Exercise passage:
# # # #

At the start of a final media blitz heading into Election Day, Colorado Sen. Mark Udall’s campaign is going up with a new ad attacking his Republican challenger, Rep. Cory Gardner, over the issue that has been the centerpiece of Udall’s campaign: women’s health.
Udall’s campaign is also rolling out a new ad that touts his criticism of the National Security Agency’s domestic spying programs. Both ads are six-figure statewide buys and part of the campaign’s plan to flood the Colorado airwaves before the election, with the race, crucial to control of the Senate, looking like it will be one of the tightest in the country.
The women’s health ad continues to go after Gardner’s past anti-abortion stances, a mainstay of Udall’s campaign, though one that has been derided by some local observers like the Denver Post’s editorial board.

# # # #

Given data:
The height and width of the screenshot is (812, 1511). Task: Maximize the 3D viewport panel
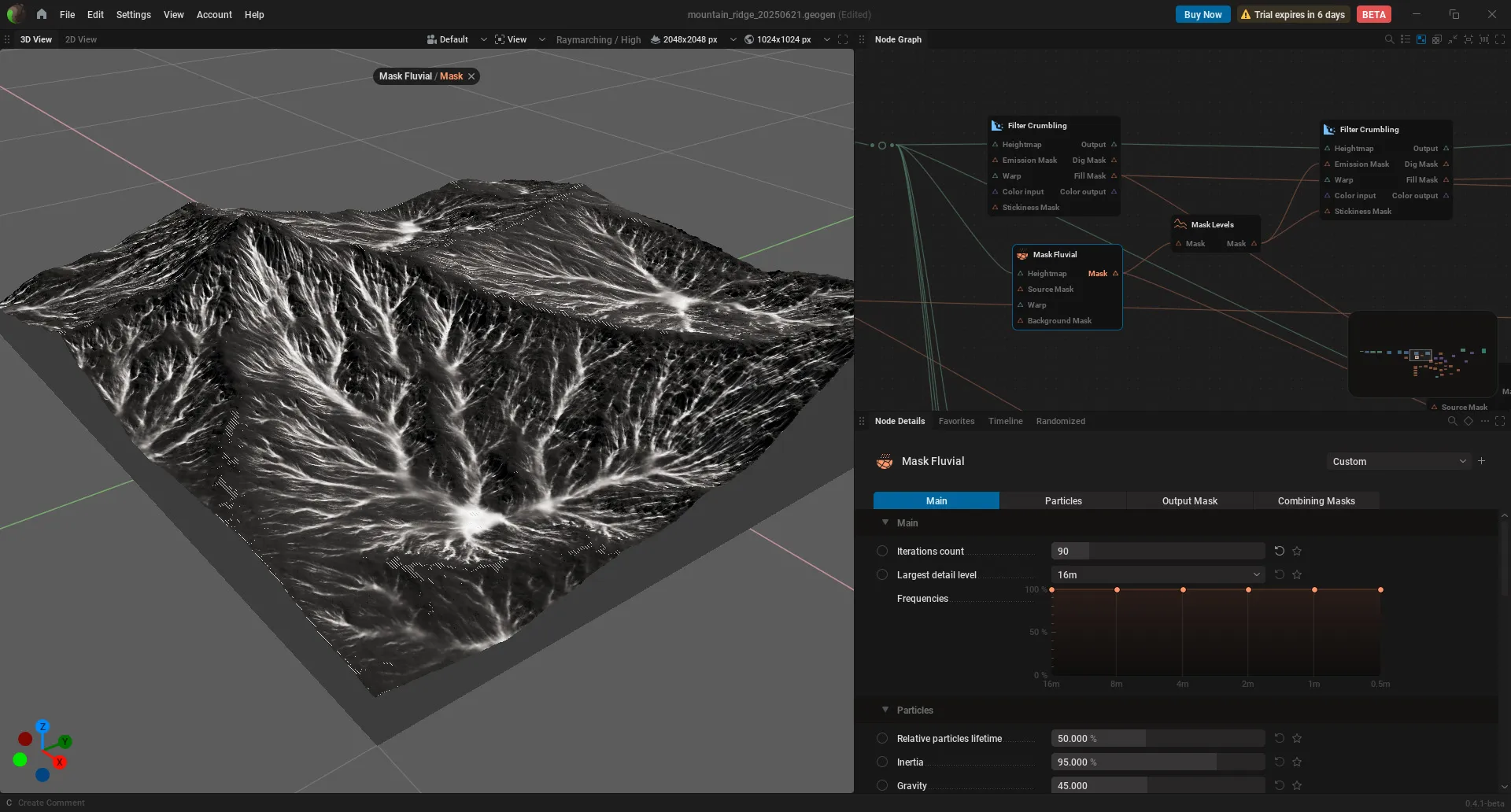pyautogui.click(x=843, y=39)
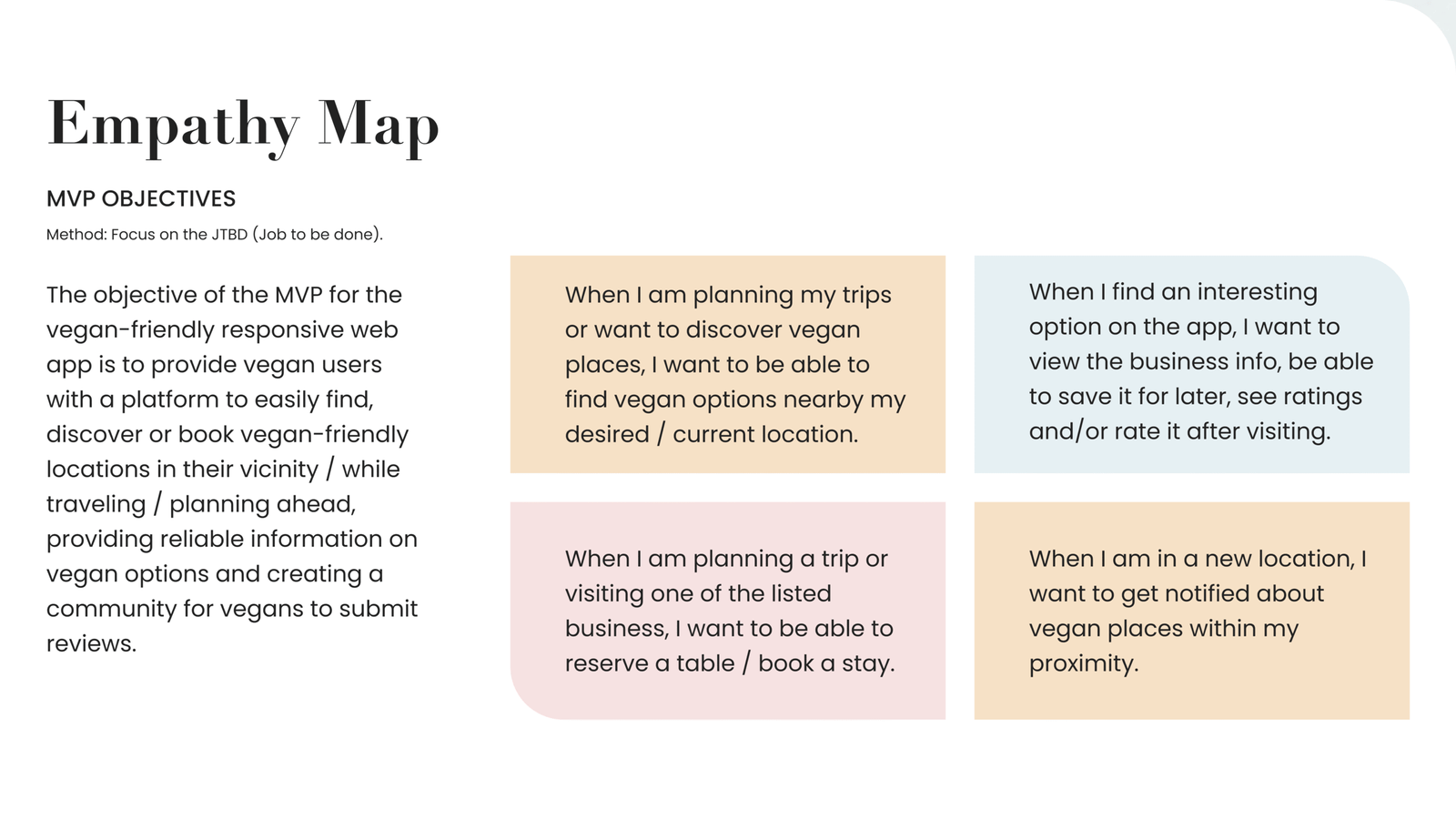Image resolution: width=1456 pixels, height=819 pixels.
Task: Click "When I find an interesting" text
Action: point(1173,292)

# # # #

Assignment A:
Name every person, government body, and news outlet mentioned by name in the Udall campaign article.
Assignment B:
Render this sentence from the Udall campaign article in Spanish: "The women’s health ad continues to go after Gardner’s past anti-abortion stances, a mainstay of Udall’s campaign, though one that has been derided by some local observers like the Denver Post’s editorial board."
Assignment C:
Please extend the Udall campaign article with a few more paragraphs, starting right after its final sentence.
The lines after the Udall campaign article are separate material, unconnected to it.

Your response A:
Mark Udall
Cory Gardner
National Security Agency
Senate
Denver Post

Your response B:
El anuncio sobre la salud de las mujeres sigue atacando las posturas antiaborto que Gardner sostuvo en el pasado, un pilar de la campaña de Udall, aunque uno que ha sido ridiculizado por algunos observadores locales, como el consejo editorial del Denver Post.

Your response C:
“Politicians like Congressman Gardner shouldn’t be getting between me and my patients. Congressman Gardner’s history of promoting harsh anti-abortion laws is troubling to doctors like me,” Lisa Goldthwait, a local OB/GYN, says in the ad. “Take it from doctors like me, Cory Gardner is wrong for Colorado.”
“Mass collection of our phone and internet records started under a Republican President, continued under a Democratic one,” Udall says to open the NSA ad. “I won’t tolerate it.”
According to TPM’s PollTracker average, Gardner currently leads Udall, 44.4 percent to 39.2 percent.